Aachen/Hambach : Einsatz im Hambacher Forst: 17 Lkw-Ladungen Unrat geräumt

Am Donnerstagmorgen hat RWE die als Rettungs- und Einsatzwege genutzten Waldwege im Hambacher Forst geprüft. Dabei wurden Barrikaden und Hindernisse beseitigt, außerdem mussten eine Sprengmittel-Attrappe sowie zwei nicht mehr funktionstüchtige Weltkriegsgranaten entfernt werden.

Die Rettungs- und Einsatzwege sind nun wieder frei und gefahrlos zu betreten.

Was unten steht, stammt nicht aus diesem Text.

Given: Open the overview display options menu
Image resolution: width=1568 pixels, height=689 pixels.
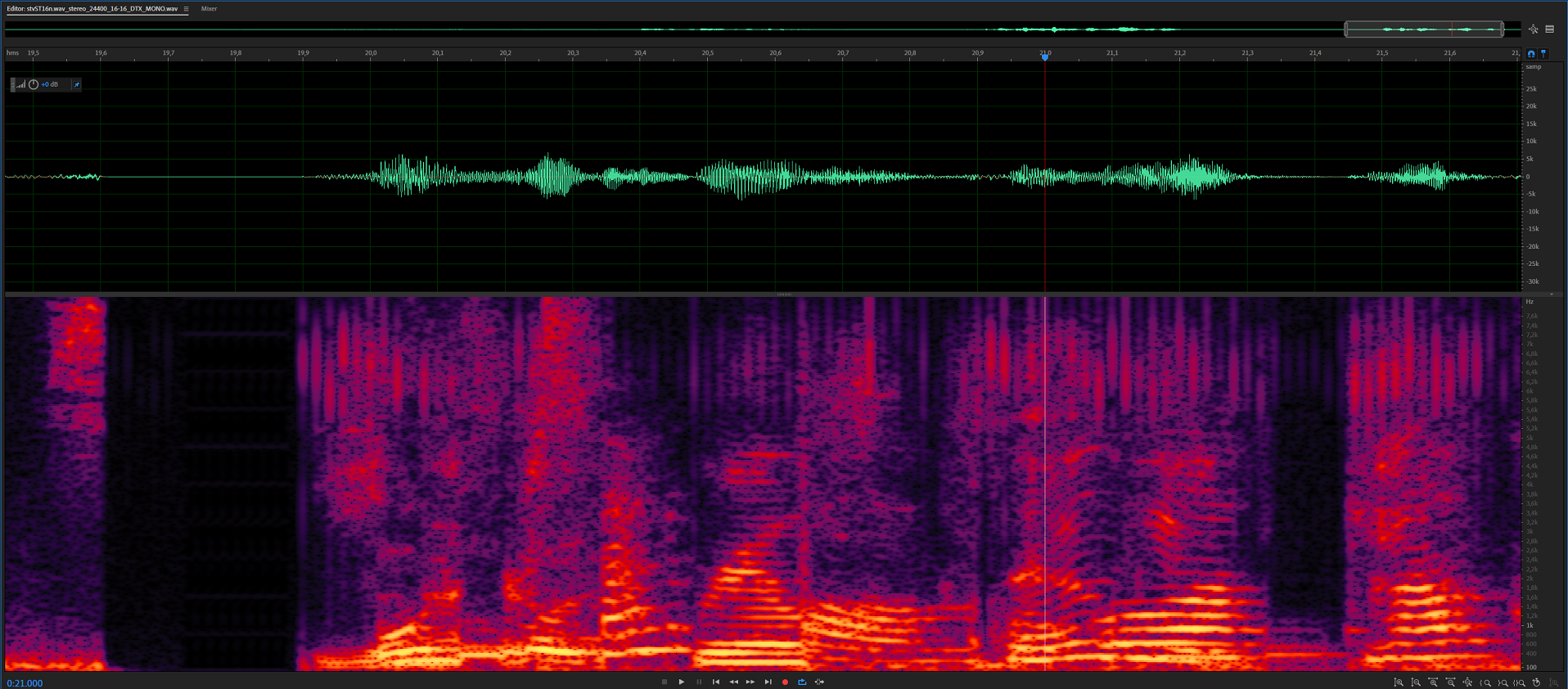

Zusätzlich zu den Barrikadenräumungen wurde der Waldboden auch abseits der Wege inspiziert. Bei den aufgefundenen Gegenständen handelte es sich laut Urteil der Mitarbeiter der zuständigen Ordnungsbehörden und der Polizei um Sperrmüll - gefunden wurden etwa Plastikplanen, Paletten, Holz, Metallstangen und Altmöbel. Insgesamt 140 m³ Unrat wurden am Donnerstag mit 17 Lkw-Ladungen abtransportiert.

Der Aachener Polizeipräsident Dirk Weinspach und Angehörige des NRW-Innenministeriums hatten den Einsatz begleitet, um sich ein Bild von den polizeilichen Maßnahmen und der Zusammenarbeit der zuständigen Behörden vor Ort zu machen.

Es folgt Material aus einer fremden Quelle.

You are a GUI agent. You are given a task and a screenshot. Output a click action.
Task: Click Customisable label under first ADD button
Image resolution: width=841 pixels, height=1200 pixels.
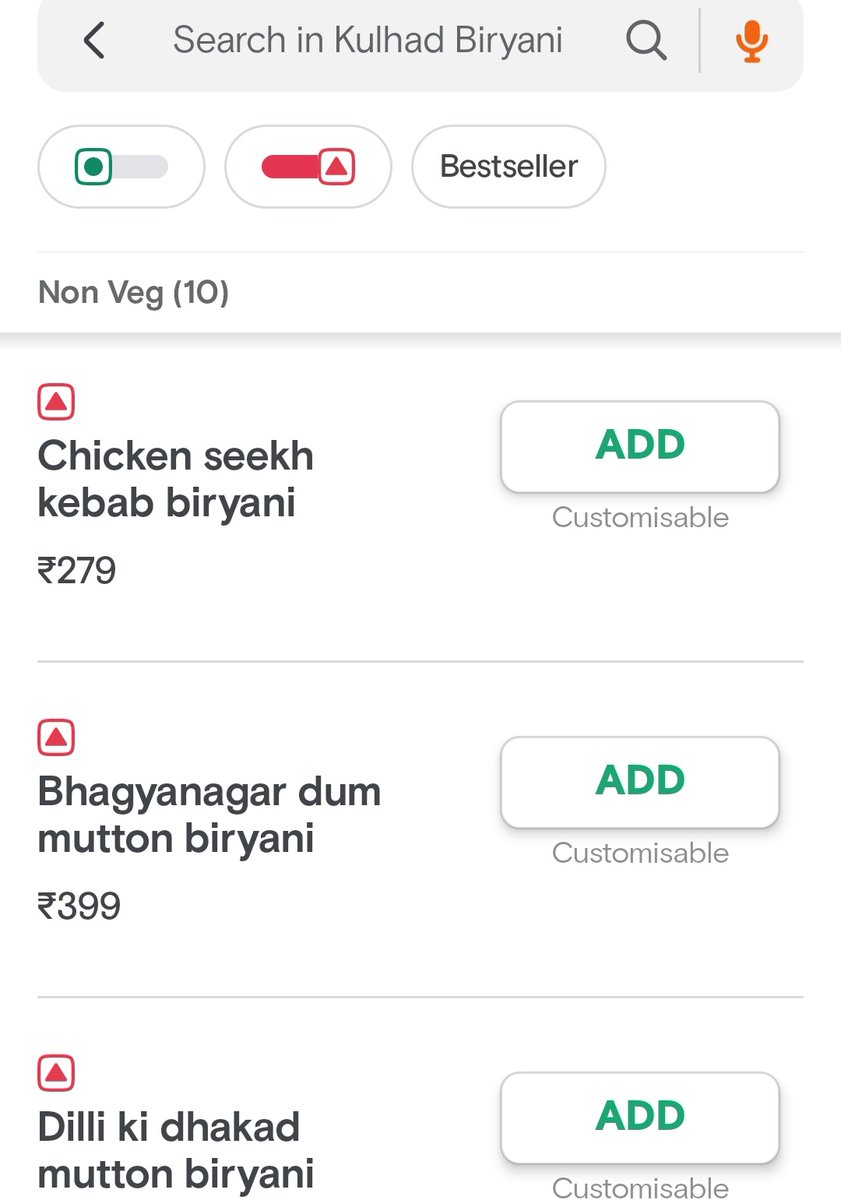point(640,518)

Weinspach zeigte sich zufrieden mit dem Einsatz und betonte, dass Barrikaden und Hindernisse, die Waldbesucher verletzen können, nicht akzeptabel sind. „Es ist mir bewusst, dass der Hambacher Forst ein Symbol für den Braunkohleprotest ist. Solange der Protest friedlich bleibt, ist er grundsätzlich geschützt. Für alle muss dabei aber klar sein, dass der Wald für jeden frei und vor allem gefahrlos zugänglich sein muss und dass, wenn es zu Störungen und Straftaten kommt, die Beamten weiter konsequent einschreiten“, sagte Weinspach.